__WHAT IS ASKED__:
Reproduce the following lines verbatim, beginning with the line that contains "Open the Hertha BSC team link" and continuing through the line that contains "Looking at the".

__ENTRIES__:
──────────────────────────────

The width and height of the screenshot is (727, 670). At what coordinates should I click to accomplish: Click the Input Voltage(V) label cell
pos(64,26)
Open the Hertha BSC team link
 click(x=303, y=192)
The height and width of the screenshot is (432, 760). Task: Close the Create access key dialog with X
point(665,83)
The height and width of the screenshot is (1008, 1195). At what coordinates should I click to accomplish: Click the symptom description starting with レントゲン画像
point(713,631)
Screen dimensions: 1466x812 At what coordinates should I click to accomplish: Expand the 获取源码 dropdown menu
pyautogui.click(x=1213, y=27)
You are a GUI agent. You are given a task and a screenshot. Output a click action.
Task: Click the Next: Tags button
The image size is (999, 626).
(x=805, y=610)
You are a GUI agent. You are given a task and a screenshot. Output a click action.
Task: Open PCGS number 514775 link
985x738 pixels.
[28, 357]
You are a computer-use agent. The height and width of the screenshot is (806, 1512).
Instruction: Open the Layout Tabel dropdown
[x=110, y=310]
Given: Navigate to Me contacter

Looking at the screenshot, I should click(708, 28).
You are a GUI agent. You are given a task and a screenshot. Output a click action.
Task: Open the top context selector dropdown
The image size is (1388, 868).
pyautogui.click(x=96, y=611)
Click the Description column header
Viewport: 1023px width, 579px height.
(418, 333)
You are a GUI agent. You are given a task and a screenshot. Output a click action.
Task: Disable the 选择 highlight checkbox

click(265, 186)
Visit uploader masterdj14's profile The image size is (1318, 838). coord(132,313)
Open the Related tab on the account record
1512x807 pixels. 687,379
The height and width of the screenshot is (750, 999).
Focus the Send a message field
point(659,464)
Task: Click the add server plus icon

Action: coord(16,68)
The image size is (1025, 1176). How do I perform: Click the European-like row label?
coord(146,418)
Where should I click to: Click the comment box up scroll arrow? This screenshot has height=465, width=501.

──────────────────────────────

__RESULT__:
Open the Hertha BSC team link
 click(x=303, y=192)
The height and width of the screenshot is (432, 760). Task: Close the Create access key dialog with X
point(665,83)
The height and width of the screenshot is (1008, 1195). At what coordinates should I click to accomplish: Click the symptom description starting with レントゲン画像
point(713,631)
Screen dimensions: 1466x812 At what coordinates should I click to accomplish: Expand the 获取源码 dropdown menu
pyautogui.click(x=1213, y=27)
You are a GUI agent. You are given a task and a screenshot. Output a click action.
Task: Click the Next: Tags button
The image size is (999, 626).
(x=805, y=610)
You are a GUI agent. You are given a task and a screenshot. Output a click action.
Task: Open PCGS number 514775 link
985x738 pixels.
[28, 357]
You are a computer-use agent. The height and width of the screenshot is (806, 1512).
Instruction: Open the Layout Tabel dropdown
[x=110, y=310]
Given: Navigate to Me contacter

Looking at the screenshot, I should click(708, 28).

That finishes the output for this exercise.